Entries taken from a collection
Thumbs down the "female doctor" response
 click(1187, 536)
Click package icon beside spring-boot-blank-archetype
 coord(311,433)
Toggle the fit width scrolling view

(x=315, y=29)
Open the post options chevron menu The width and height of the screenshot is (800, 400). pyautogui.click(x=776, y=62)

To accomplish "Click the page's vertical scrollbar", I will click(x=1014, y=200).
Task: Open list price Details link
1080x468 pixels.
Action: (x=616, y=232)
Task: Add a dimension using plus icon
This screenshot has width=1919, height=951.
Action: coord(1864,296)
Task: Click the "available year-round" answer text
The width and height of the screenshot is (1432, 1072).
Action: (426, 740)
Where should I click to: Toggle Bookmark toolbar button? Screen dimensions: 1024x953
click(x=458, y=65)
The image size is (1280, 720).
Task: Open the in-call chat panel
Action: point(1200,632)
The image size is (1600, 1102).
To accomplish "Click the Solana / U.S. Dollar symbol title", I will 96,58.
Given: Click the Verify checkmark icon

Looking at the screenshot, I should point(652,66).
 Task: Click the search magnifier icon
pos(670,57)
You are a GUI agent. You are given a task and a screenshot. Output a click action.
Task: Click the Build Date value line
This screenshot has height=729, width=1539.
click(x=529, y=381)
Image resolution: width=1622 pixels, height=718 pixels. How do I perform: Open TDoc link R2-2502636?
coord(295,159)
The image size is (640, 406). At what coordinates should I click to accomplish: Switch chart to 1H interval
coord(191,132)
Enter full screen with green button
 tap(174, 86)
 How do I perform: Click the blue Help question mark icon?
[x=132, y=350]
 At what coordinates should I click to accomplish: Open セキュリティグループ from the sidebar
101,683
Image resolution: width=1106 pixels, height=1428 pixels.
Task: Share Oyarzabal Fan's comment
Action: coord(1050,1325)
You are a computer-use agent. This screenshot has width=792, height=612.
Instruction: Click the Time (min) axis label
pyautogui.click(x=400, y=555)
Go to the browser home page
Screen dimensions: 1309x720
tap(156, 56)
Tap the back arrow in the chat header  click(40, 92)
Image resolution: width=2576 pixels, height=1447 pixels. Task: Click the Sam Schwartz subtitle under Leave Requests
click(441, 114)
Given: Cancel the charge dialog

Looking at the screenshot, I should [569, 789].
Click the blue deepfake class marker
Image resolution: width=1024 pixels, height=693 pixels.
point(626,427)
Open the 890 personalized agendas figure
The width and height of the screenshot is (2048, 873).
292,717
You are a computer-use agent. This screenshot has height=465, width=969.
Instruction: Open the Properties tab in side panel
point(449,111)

• **Task description**: I'd like an exact copy of the lines above, from the very first one through the line that contains "Task: Click the Build Date value line", with nothing else added.

• **Solution for this task**:
Thumbs down the "female doctor" response
 click(1187, 536)
Click package icon beside spring-boot-blank-archetype
 coord(311,433)
Toggle the fit width scrolling view

(x=315, y=29)
Open the post options chevron menu The width and height of the screenshot is (800, 400). pyautogui.click(x=776, y=62)

To accomplish "Click the page's vertical scrollbar", I will click(x=1014, y=200).
Task: Open list price Details link
1080x468 pixels.
Action: (x=616, y=232)
Task: Add a dimension using plus icon
This screenshot has width=1919, height=951.
Action: coord(1864,296)
Task: Click the "available year-round" answer text
The width and height of the screenshot is (1432, 1072).
Action: (426, 740)
Where should I click to: Toggle Bookmark toolbar button? Screen dimensions: 1024x953
click(x=458, y=65)
The image size is (1280, 720).
Task: Open the in-call chat panel
Action: point(1200,632)
The image size is (1600, 1102).
To accomplish "Click the Solana / U.S. Dollar symbol title", I will 96,58.
Given: Click the Verify checkmark icon

Looking at the screenshot, I should point(652,66).
 Task: Click the search magnifier icon
pos(670,57)
You are a GUI agent. You are given a task and a screenshot. Output a click action.
Task: Click the Build Date value line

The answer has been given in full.